Supplied records
▼▼▼

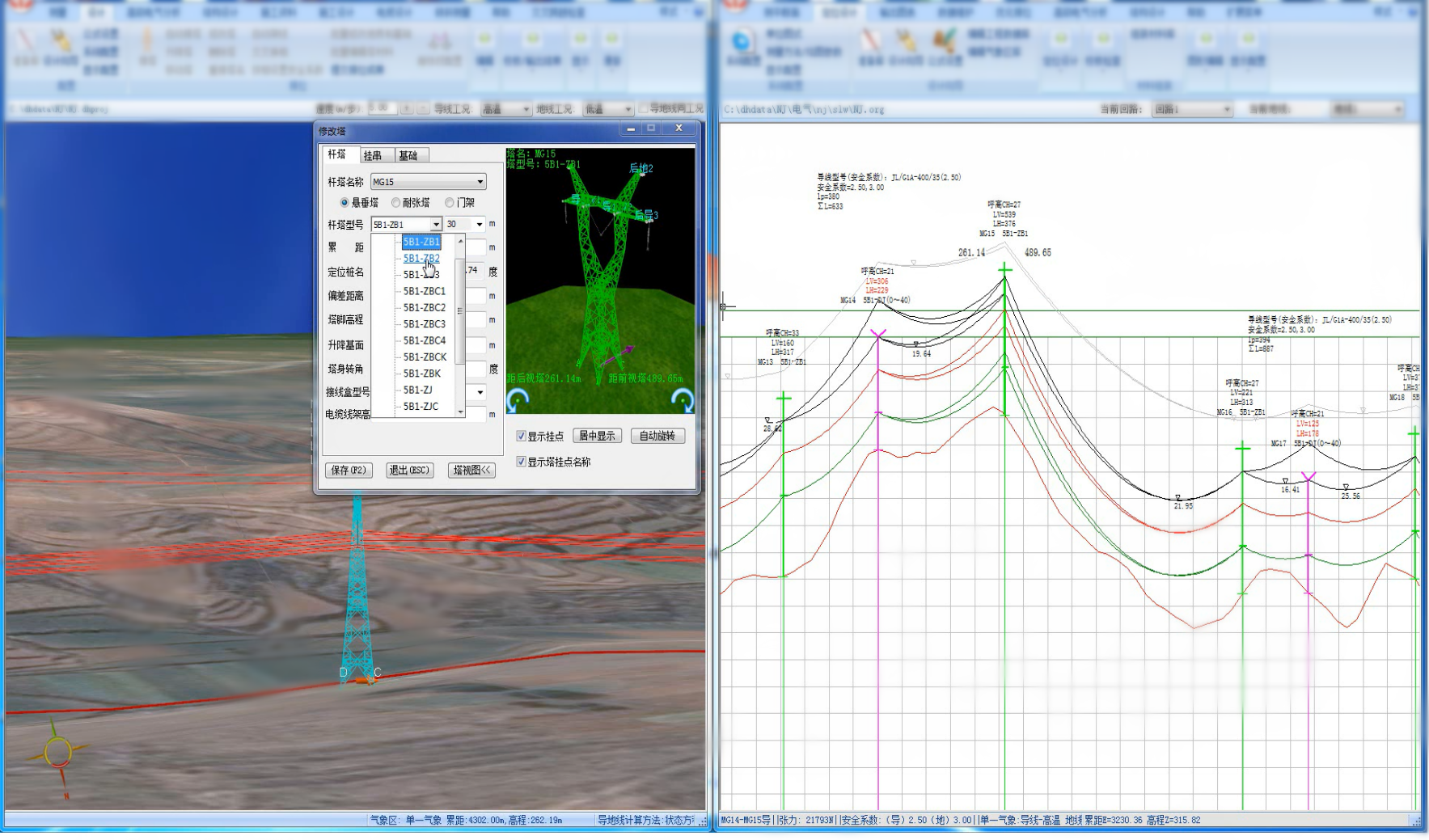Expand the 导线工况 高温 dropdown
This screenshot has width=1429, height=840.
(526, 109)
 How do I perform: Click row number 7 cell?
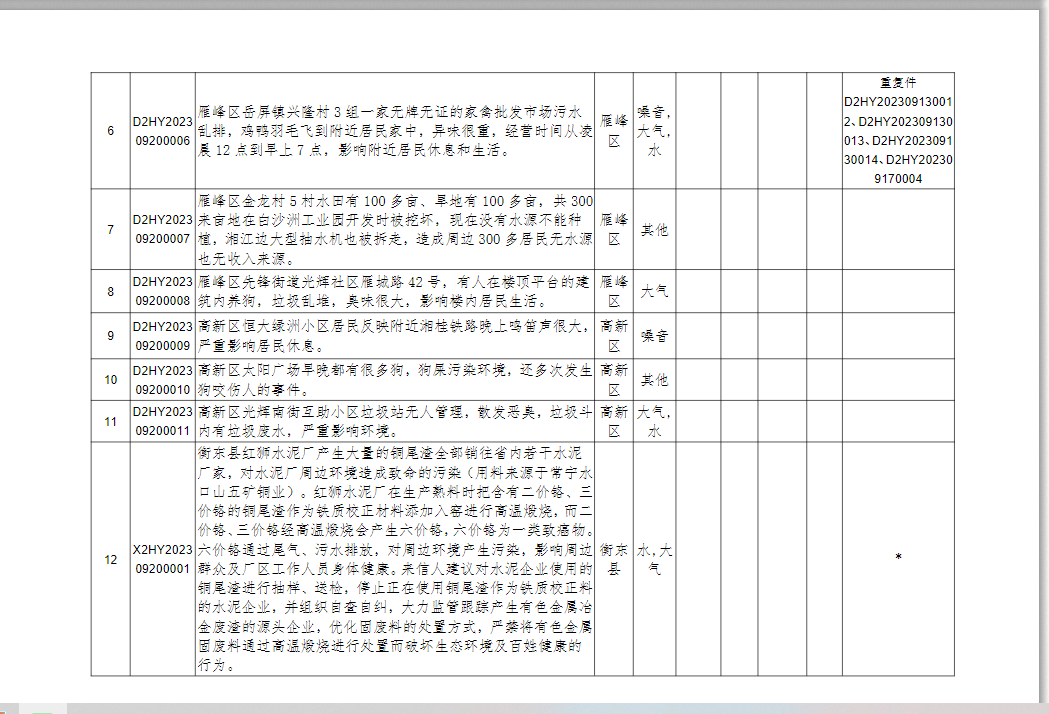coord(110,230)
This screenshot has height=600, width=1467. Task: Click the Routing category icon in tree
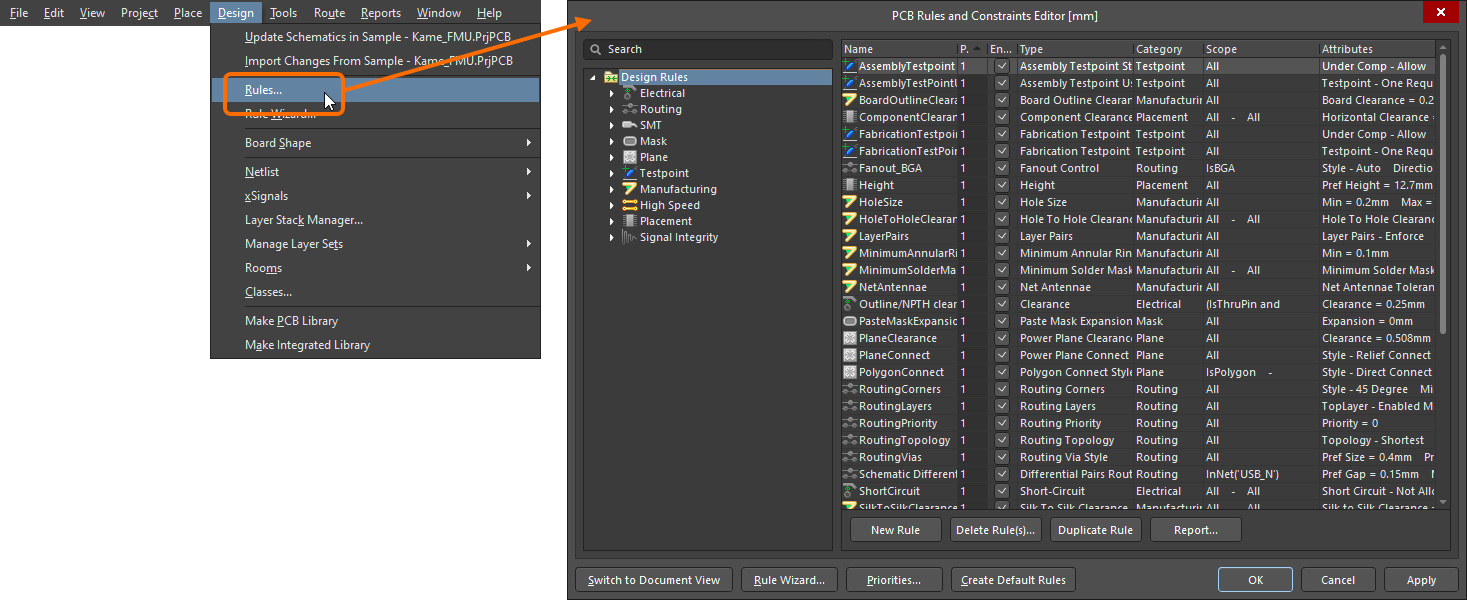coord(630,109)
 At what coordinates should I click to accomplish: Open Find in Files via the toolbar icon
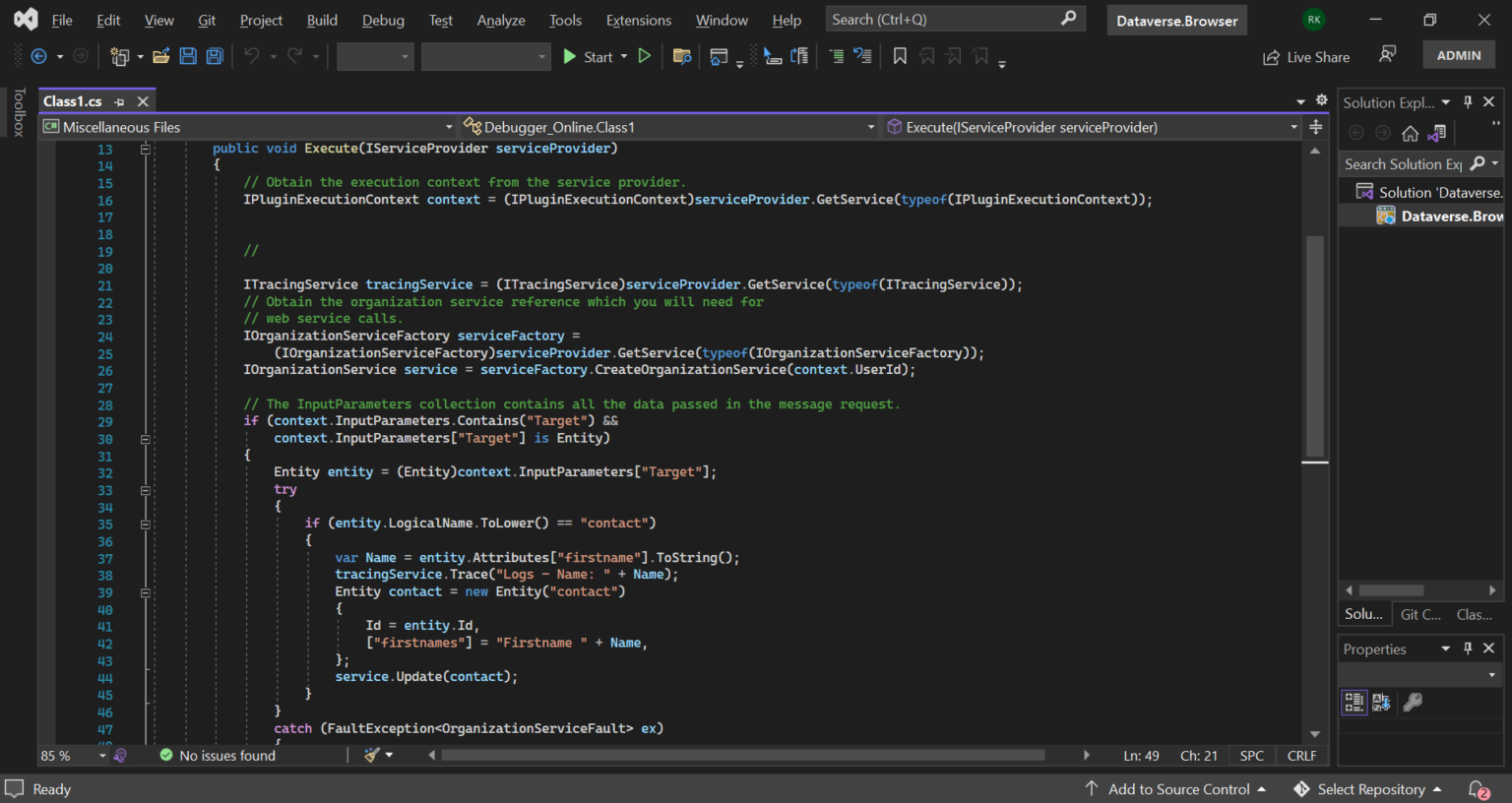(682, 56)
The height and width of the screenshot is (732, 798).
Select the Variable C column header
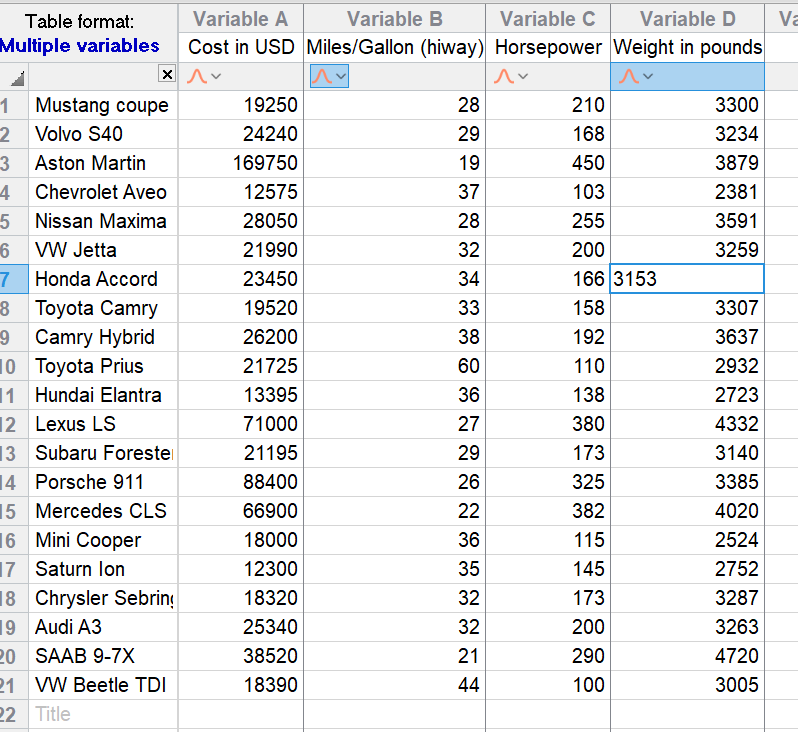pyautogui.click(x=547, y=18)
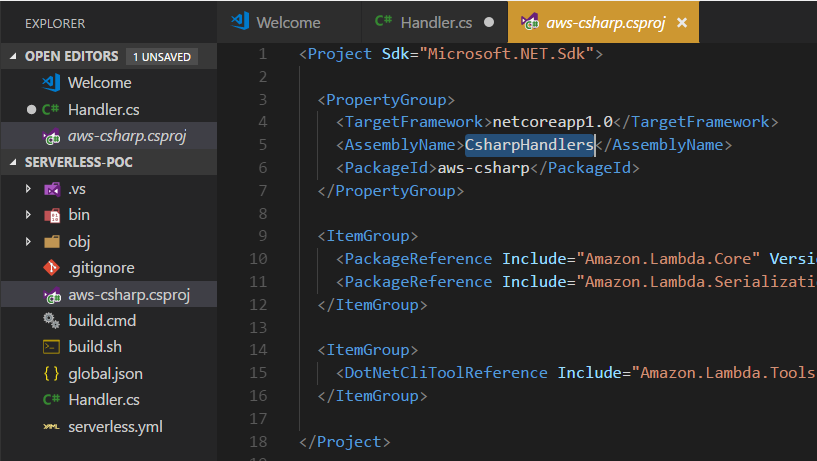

▲▲▲

What to produce
Each line from the one containing "At what coordinates" through the last line of the data should be written out exactly. Skip the pictures, and add no other lines.

Exercise answer
 At what coordinates should I click to accomplish: Open Find in Files via the toolbar icon
(682, 56)
The height and width of the screenshot is (732, 798).
Select the Variable C column header
pyautogui.click(x=547, y=18)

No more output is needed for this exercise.